Thank you to Emily in the comments section on this piece in the Daily Mail a few days ago. Emily points out that ADHDers have a hard enough time being believed for this condition, without the gleeful note of scepticism raised in the Mail every time the latest study on ADHD appears.
This one from Taiwan, involving just under 400,000 school children entering school in the Far East, implies that the higher percentage of August babies to September babies carrying an ADHD diagnosis shows that ADHD is just down to immature behaviour.
As Emily in the comments section points out, the statistical difference 1.8% for September babies too 2.9% for August babies is not that great anyway, and even the article points out that it is perhaps not that significant. “So why write the article then?”, asks Emily.

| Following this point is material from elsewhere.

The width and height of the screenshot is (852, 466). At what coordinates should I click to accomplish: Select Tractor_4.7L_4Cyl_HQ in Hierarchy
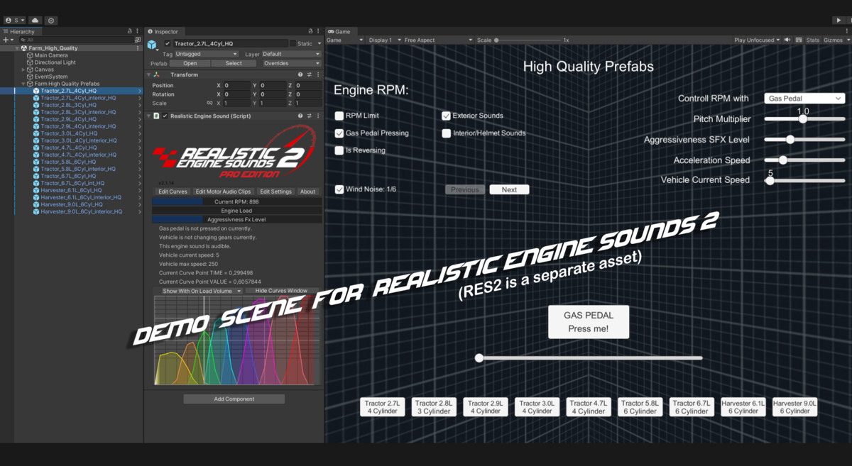[68, 148]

Here, here. And when you consider that ADHD is a neurodevelopmental disorder, and some children – around a third – are said to grow out of it, perhaps even a whole year in age can make a difference when there is a borderline diagnosis for a child who may then grow out of it (particularly if helped with tools for keeping on track in school while on medication).
Particularly malevolent is when the Daily Mail uses words to describe the increase in prescriptions for children’s ADHD medication as having “soared” since the 1990s. This “soaring” statistic is better explained by a simple increase in diagnosis- and because at last, slowly, there is a better awareness of the symptoms and treatment for the condition.
This is to be celebrated. But the Daily Mail seems to want to blame the condition on poor parenting. Do other mental health issues have this moral stigmatising?